Colin groaned muddily. "It's all going away."
"What?" I said.
"The dream of the world. All going away..."
Victor said, "It's on his finger."
Foolish of me. There it was. It had a controlling monad, just like a living being. The monad had been forced out of alignment by an Amazonian azure ray, and the internal nature of the ring had turned into something materialistic, dull, and inert.
I twisted the monad back into shape, but the internal nature of the ring did not change. Mending the break in a glass after the water had run out.
"Nothing's happening," I said.
Victor said, "Can you reproduce the effect Miss Daw used to propel you out of the fourth dimension? I've neutralized all energy flows in this area; he should not be able to track us, either by magic or by electronics-"
"Wait! I see something!"
"Report."
"It's the corpse. The giant whatever-it-is inside the hollow horse coffin. The genie in the ring, do you know who I mean?"

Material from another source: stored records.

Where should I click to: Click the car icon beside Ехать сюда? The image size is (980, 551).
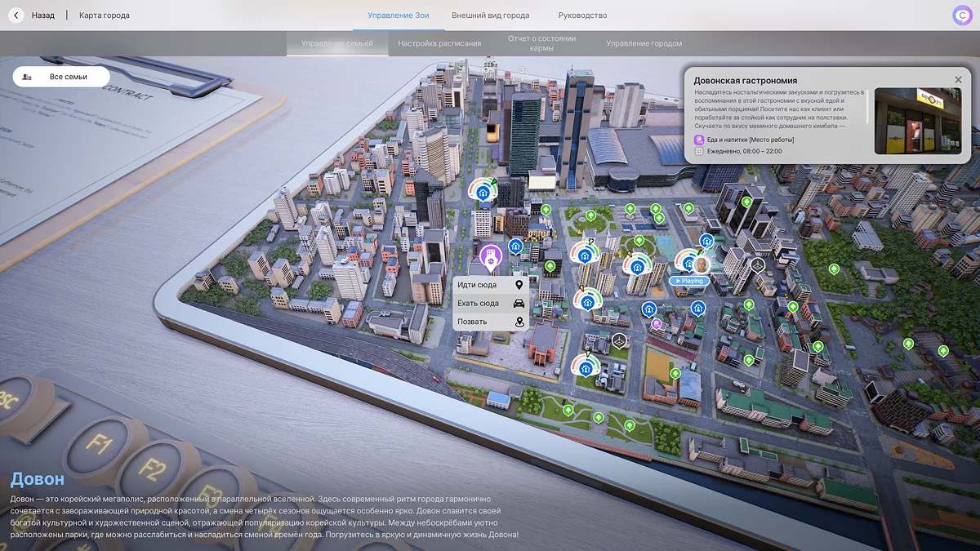point(519,304)
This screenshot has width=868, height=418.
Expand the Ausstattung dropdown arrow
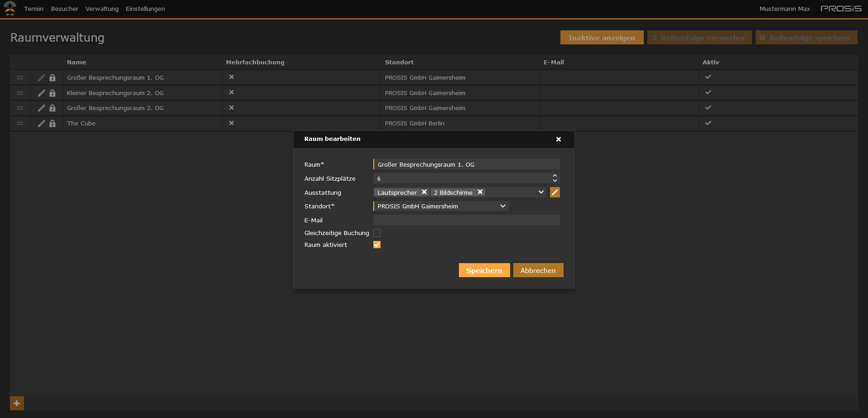pyautogui.click(x=540, y=192)
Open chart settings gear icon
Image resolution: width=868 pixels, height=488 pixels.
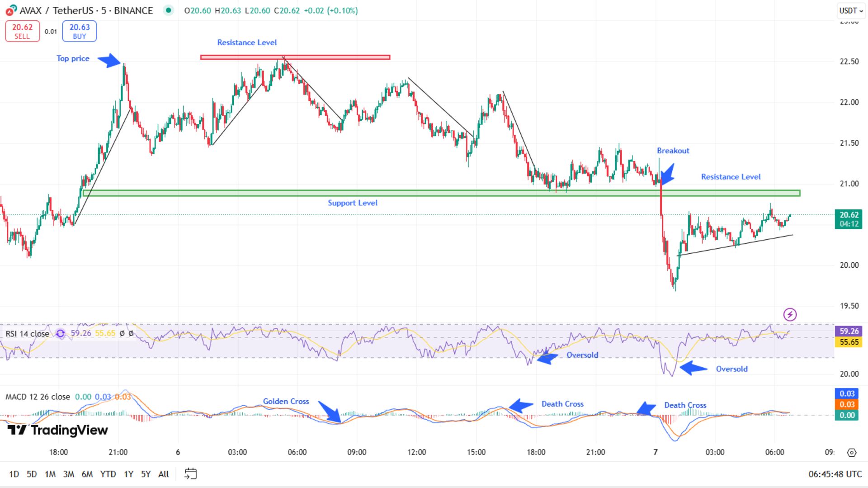(x=852, y=452)
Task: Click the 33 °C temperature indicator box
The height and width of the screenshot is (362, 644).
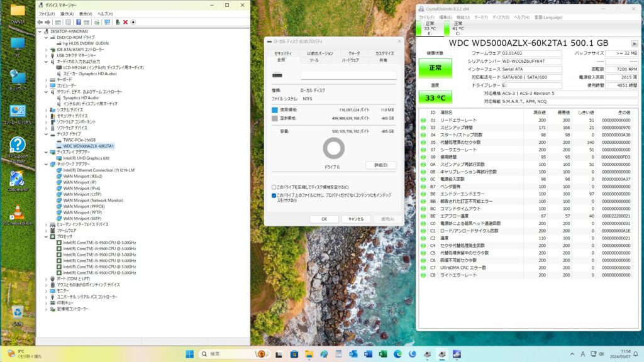Action: click(435, 97)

Victor said, "The icon representing the ring of Gyges."
"He says there is an object in our future. No one can defeat the God of Speed in a race; no one can outrun him. It's fate."
Vanity said, "Don't listen to him! He's lying! Don't believe it."
I looked at Vanity. She was kneeling, cradling Quentin in her arms. Quentin stirred and moaned feebly. He was not dead.
She said, "Dead people work for the bad guy, remember? The guy with the keys to the underworld?"
Victor said, "Amelia, what were the four steps needed for us to undo an Olympian decree of fate?"
I said, "It is complex, but I can sum it up: Each of us has a part to play. First, I am supposed to give the destiny enough free will to allow it to be changed.
"Second, a destiny is a curse. It uses sympathy and contagion to organize the spirits of the universe to want a certain outcome. To annul that requires magic: Quentin's paradigm.
"Third, a destiny is fixed and inescapable, as dispassionate as a law of nature. That's you. I think you take away the free will I give the destiny-force, so that it acts according to a mechanistic cause and effect.
"I was told that finally, a psychic event of a type and kind unknown must take place at the final step to make it permanent. Unknown to my people! My sister Circe has a blind spot, because of her paradigm: She didn't know what Colin's role was supposed to be." I swallowed. "I volun-teered, you know. It was to get that message through that I came into this world, and suffered all this, and met you."
Vanity cut in impatiently, "Do we need that last part? Do we care if it is permanent or not, at this point? If we just temporarily made it possible to outrun Trismegistus, then we could outrun him, right?"
I said to Victor, "There was one thing more: Time-space must be arranged to permit the laws of nature under which these four events may take place. That sounds like a Vanity thing to me."